All,
I'm a bit confused as to why this is as big a deal at it seems be. I
_think_ I understand the implication of different calendars, leap
seconds, etc, but:
CF encodes time as "some unit of time since an epoch". e.g. "seconds
since 2015-05-08T00:00:00+00:00"
This encoding makes the whole calendar thing a LOT easier than it
could be, because the ONLY place the calendar matters is in the epoch
specification.
So for the most part, it's up to the client code to figure out what
calendar to use, and how to use it (If there is a need to translate
the rest of the time series to "human date-times". In fact, a while
back there was a discussion of allowing ISO8601 strings, rather than
this "time since" stuff for time axis -- darn good we didn't go with that!
So: which calendar the epoch is specified in should be clearly
defined, but:
data creators know what they want -- and if they use a epoch near the
time of concern, it gets much harder for the users to get it wrong.
if users interpret it wrong, it only really matters when you are
comparing the data in this file with data from some other source, and
doing it differently for those two -- pretty unlikely, actually.
leap seconds rarely matter in this context -- you process your data
with or without them, but the worst possible result is the entire data
set being off a couple seconds from another whole data set -- and if
the content creators use a epoch near where the data actually are,
then that wont even be off.
In short -- yes, CF should be clear and precise, but we don't need to
get all worked up about older CF data sets not having a clearly
defined default calendar -- if it really matters (which it very rarely
will), then presumably new datasets will be created with well defined
calendars.
Just my $0.02
-Chris
On Mon, May 11, 2015 at 7:35 AM, Jim Biard <[email protected]
<mailto:[email protected]>> wrote:
Jonathan,
I still think there's
On 5/10/15 3:29 AM, Jonathan Gregory wrote:
Dear all
A postscript to my last message. I am not myself convinced that the backward
incompatibility (for data-writing) that I suggested below is really worth
the
pain it would cause! I think it might well be OK to retain the existing
calendar name of "gregorian" from CF1.7, but give it a more precise
definition,
in order to eliminate the ambiguity about leap seconds. (Of course, there is
nothing we can do to remedy this with existing data.)
With all the arguments otherwise unaltered, that would make my proposal:
* We redefine "gregorian", and introduce a new calendar "gregorian_utc", for
the real-world calendar, without and with UTC leap seconds respectively.

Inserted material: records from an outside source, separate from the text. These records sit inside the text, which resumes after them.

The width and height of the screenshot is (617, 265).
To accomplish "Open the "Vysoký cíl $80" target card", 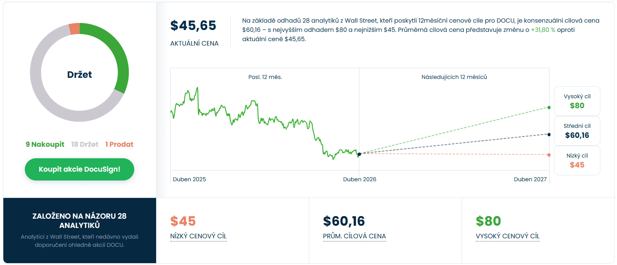I will click(577, 101).
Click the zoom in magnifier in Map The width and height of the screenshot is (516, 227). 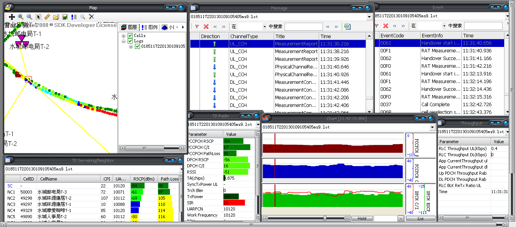click(x=21, y=17)
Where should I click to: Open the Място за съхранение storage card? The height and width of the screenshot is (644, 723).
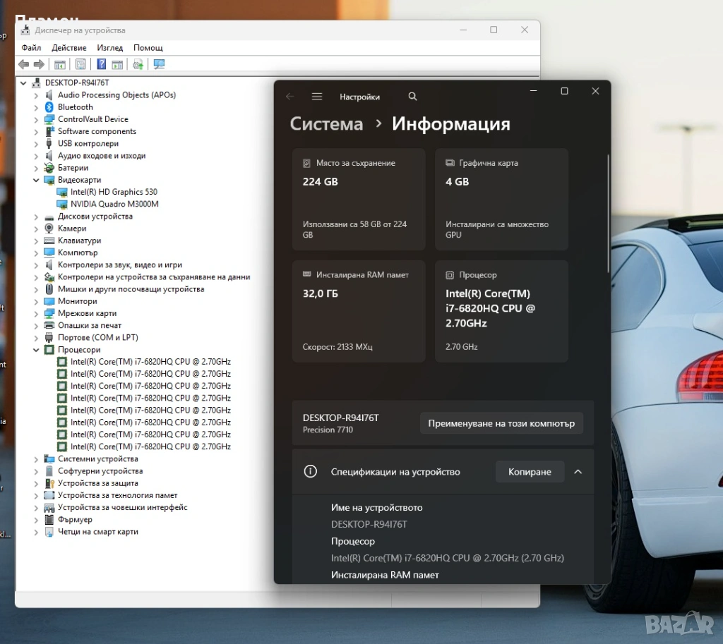pos(359,199)
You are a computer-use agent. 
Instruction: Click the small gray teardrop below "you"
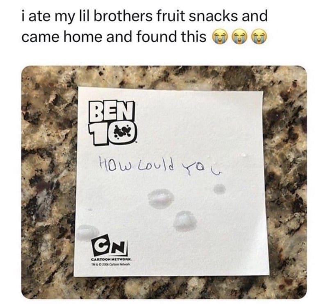click(220, 189)
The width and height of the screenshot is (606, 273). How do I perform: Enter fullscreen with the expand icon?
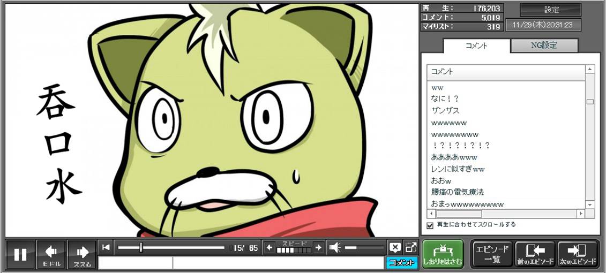[x=411, y=247]
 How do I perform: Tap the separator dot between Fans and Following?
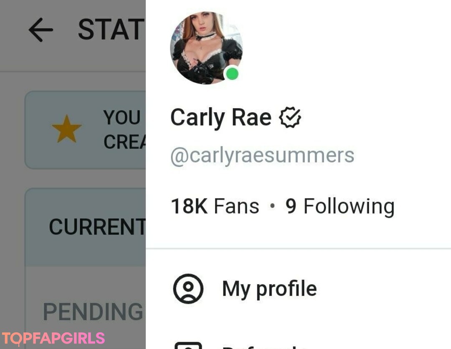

* We abolish the "standard" calendar (since one thing this discussion has
shown is that there is not a single standard!) and we require the calendar
always to be specified (no default).
* We state that all the other calendars have fixed-length days with no leap
seconds.
My further suggestions, about dealing with the Julian/Gregorian transition
and negative years in better ways, are unaffected (except to retain the name
"gregorian"). Those are an optional extra, dealing with a different subject,
but it would be opportune to do both at once.
Cheers
Jonathan
----- Forwarded message from Jonathan Gregory <[email protected]
<mailto:[email protected]>-----
Dear Jim
Yes, I'm glad we appear to be approaching an agreement!
"In order to calculate a new date and time given a base date, base time and
a
time increment one must know what calendar to use."
and I think that is the sense in which I am using "calendar".
I agree that this is a CF-consistent usage of the word calendar, but
it runs against natural usage, and I think it's worth keeping that
in mind.
OK. Perhaps we can clarify what we mean in the CF convention.
I agree that leap seconds haven't been carefully considered before.
I disagree that nearly all existing time values have been encoded
without leap seconds. I'd say that nearly all existing time values
that were derived from true UTC timestamps are at risk of having
leap second discontinuities encoded into the set of values.
All right. In that case I think we may have to take more serious steps to
avoid future problems. I'll come back to that.
There are three issues here, so let's not conflate them. They are:
1. What to call the time system that is like UTC in overall form
(Greenwich meridian, etc) but doesn't include leap seconds.
2. How to indicate which actual time system is being used for the time
part of the reference time in the units attribute.
3. How to indicate whether or not the elapsed times in the time
variable are certain to be free of leap second induced discontinuities.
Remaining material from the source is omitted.